Unemployment insurance, although a much smaller amount of government transfers than Social Security, is another key social insurance program. It provides workers who lose their jobs with about 35% of their previous salary until they find a new job or until 26 weeks have passed. (This period is sometimes extended when the economy is in a slump.) Unemployment insurance is financed by a tax on employers.
Because the people who receive government transfers tend to be different from those who are taxed to pay for those transfers, the U.S. welfare state has the effect of redistributing income from some people to others. Each year the Census Bureau estimates the effect of this redistribution in a report titled “The Effects of Government Taxes and Transfers on Income and Poverty.” The report calculates only the direct effects of taxes and transfers, without taking into account changes in behavior that the taxes and transfers might cause. For example, the report doesn’t try to estimate how many older Americans who are now retired would still be working if they weren’t receiving Social Security checks. As a result, the estimates are only a partial indicator of the true effects of the welfare state. Nonetheless, the results are striking.

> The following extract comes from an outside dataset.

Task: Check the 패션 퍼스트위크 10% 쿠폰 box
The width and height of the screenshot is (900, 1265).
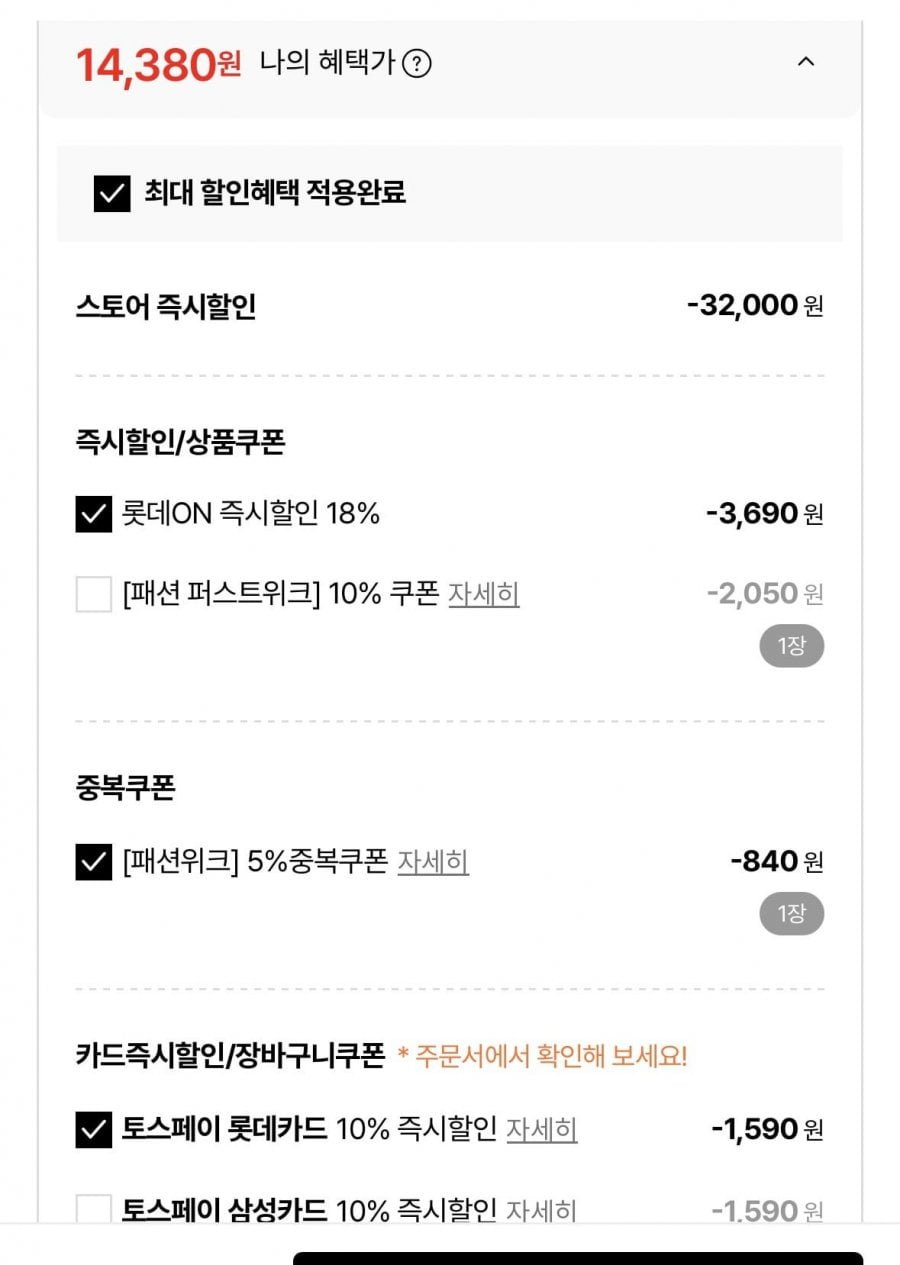Action: (x=94, y=595)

Table 78.4 shows how taxes and government transfers affected the poverty threshold for the population as a whole and for different age groups in 2009. It shows two numbers for each group: the percentage of the group that would have had incomes below the poverty threshold if the government neither collected taxes nor made transfers, and the percentage that actually fell below the poverty threshold once taxes and transfers were taken into account. (For technical reasons, the second number is somewhat lower than the standard measure of the poverty rate.) Overall, the combined effect of taxes and transfers is to cut the U.S. poverty rate nearly in half. The elderly derived the greatest benefits from redistribution, which reduced their potential poverty rate of 48.0% to an actual poverty rate of 9.8%.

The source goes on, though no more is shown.